> WORK REQUIRED
Every line from the line containing "Go to 国务院政策文件库 breadcrumb" to the end of the data must appear in the answer exactly as it appears there, and nothing else.

> DATA FOR THIS EXERCISE
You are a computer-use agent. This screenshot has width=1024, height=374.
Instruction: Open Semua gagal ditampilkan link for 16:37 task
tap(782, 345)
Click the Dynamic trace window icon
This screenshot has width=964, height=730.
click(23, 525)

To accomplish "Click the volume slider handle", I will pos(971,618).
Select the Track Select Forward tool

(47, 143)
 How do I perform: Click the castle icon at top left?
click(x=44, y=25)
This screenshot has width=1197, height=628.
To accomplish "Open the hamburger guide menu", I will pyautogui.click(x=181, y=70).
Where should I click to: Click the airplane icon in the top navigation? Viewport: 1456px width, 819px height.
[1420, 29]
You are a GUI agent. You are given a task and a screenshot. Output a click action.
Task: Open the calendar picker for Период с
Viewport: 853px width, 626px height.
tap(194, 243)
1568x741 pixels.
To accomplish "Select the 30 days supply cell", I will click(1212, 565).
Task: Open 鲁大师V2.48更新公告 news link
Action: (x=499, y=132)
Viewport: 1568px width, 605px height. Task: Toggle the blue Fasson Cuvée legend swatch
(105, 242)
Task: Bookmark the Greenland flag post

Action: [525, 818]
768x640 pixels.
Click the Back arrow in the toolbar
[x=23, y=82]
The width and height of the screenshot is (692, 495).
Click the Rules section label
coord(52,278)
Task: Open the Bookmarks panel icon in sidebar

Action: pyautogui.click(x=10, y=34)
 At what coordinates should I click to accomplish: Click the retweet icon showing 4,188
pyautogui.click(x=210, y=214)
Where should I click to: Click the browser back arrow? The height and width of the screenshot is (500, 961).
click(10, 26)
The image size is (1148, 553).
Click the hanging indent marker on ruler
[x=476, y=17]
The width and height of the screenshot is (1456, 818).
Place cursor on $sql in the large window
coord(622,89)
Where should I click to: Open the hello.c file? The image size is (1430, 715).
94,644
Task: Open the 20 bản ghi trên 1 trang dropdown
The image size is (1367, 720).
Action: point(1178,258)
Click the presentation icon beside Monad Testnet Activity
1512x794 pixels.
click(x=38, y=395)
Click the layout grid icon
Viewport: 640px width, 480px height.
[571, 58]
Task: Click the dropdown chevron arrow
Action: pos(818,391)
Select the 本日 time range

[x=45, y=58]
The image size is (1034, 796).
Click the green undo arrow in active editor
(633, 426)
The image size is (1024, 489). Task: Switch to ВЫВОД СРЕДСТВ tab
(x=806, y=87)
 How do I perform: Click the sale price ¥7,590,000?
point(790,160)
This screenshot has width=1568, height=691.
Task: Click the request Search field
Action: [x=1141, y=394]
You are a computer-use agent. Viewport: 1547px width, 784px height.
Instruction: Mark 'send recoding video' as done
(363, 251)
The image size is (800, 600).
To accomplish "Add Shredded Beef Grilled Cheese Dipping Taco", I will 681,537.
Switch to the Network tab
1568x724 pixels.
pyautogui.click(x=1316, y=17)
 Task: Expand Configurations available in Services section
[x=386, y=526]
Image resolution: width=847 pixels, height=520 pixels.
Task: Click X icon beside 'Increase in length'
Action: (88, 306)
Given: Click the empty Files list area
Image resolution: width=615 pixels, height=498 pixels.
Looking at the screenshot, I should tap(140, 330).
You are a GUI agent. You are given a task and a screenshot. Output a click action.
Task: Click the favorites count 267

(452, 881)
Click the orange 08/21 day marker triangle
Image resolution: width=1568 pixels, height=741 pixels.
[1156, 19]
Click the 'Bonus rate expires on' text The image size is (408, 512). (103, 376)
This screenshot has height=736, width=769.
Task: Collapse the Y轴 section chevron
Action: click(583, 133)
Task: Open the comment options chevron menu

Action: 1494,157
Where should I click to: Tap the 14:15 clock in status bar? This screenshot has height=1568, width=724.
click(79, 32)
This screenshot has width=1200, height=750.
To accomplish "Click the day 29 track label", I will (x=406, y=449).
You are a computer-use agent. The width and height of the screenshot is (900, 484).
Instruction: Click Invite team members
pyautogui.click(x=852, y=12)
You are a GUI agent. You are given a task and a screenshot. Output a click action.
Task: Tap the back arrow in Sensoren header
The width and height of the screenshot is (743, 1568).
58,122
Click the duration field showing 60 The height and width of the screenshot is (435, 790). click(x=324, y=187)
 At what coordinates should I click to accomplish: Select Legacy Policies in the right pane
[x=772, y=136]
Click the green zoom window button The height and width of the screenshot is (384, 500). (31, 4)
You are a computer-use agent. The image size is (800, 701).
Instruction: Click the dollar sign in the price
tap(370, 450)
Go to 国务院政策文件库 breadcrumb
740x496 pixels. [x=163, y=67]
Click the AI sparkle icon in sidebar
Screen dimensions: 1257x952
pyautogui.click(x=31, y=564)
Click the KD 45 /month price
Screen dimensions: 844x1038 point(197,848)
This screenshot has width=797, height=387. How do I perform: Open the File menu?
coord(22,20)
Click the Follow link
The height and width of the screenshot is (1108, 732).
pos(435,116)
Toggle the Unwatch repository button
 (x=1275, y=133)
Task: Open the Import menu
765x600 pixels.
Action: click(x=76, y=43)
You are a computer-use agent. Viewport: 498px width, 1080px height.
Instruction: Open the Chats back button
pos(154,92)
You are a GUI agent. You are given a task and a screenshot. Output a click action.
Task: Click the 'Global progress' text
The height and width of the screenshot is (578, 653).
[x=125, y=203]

> RESPONSE BELOW
Go to 国务院政策文件库 breadcrumb
740x496 pixels. [x=163, y=67]
Click the AI sparkle icon in sidebar
Screen dimensions: 1257x952
pyautogui.click(x=31, y=564)
Click the KD 45 /month price
Screen dimensions: 844x1038 point(197,848)
This screenshot has width=797, height=387. How do I perform: Open the File menu?
coord(22,20)
Click the Follow link
The height and width of the screenshot is (1108, 732).
pos(435,116)
Toggle the Unwatch repository button
 (x=1275, y=133)
Task: Open the Import menu
765x600 pixels.
Action: click(x=76, y=43)
You are a computer-use agent. Viewport: 498px width, 1080px height.
Instruction: Open the Chats back button
pos(154,92)
You are a GUI agent. You are given a task and a screenshot. Output a click action.
Task: Click the 'Global progress' text
The height and width of the screenshot is (578, 653).
[x=125, y=203]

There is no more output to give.